US inflation hits three-year high as Iran tensions drive petrol costs
The Personal Consumption Expenditures index rose 3.8 per cent year-on-year in April, with analysts warning that supply-side constraints may keep interest rates elevated through 2027.

United States inflation accelerated to its fastest pace in three years during April, driven primarily by a 5.5 per cent surge in petrol prices linked to ongoing military tensions with Iran.
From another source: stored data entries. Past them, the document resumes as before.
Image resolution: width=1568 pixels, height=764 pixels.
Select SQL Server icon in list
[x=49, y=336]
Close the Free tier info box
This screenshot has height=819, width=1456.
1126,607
The Personal Consumption Expenditures (PCE) index, the Federal Reserve’s preferred measure for gauging price stability, rose 3.8 per cent year-on-year and 0.4 per cent month-on-month, according to data released by the Department of Commerce’s Bureau of Economic Analysis.
The spike in energy costs has rippled through the broader economy, contributing to a 0.7 per cent increase in goods prices. Food prices rose by 0.5 per cent, marking the largest monthly increase since November 2022, while housing and utility costs climbed by 0.6 per cent. The data reflects the economic impact of strikes on Iranian targets conducted in late February, which strained global energy markets and pushed the average price of a gallon of petrol to $4.42.
Consumer spending rose by 0.5 per cent in April, following a 1 per cent increase in March, but households are increasingly depleting their financial buffers. The personal savings rate fell by 2.6 per cent last month, indicating that rising costs are forcing consumers to draw down savings to maintain expenditure levels. This shift in household behaviour adds complexity to the inflationary landscape, as sustained spending could further entrench price pressures.
The report places significant pressure on the Federal Reserve ahead of its policy meeting on June 16-17, which will be the first under new Chair Kevin Warsh. The central bank is tasked with returning inflation to its 2 per cent target, but analysts argue that the current environment is dominated by supply-side shocks rather than demand-driven overheating. Olu Sonola, head of US economics at Fitch Ratings, noted that while the Fed cannot resolve supply disruptions, it cannot ignore the way these shocks are feeding into underlying inflation.
Market participants and economists are largely expecting the central bank to maintain interest rates in the 3.50-3.75 per cent range well into 2027. A recent analysis by JPMorgan Chase suggests that rates will hold steady until mid-2027, with projections indicating a potential rate hike rather than a cut by that time. This outlook is consistent with the minutes from the Federal Reserve’s April meeting, which showed policymakers leaning towards tightening measures. Despite the inflationary data, US equity markets remained largely stable, with the Nasdaq and S&P 500 posting modest gains.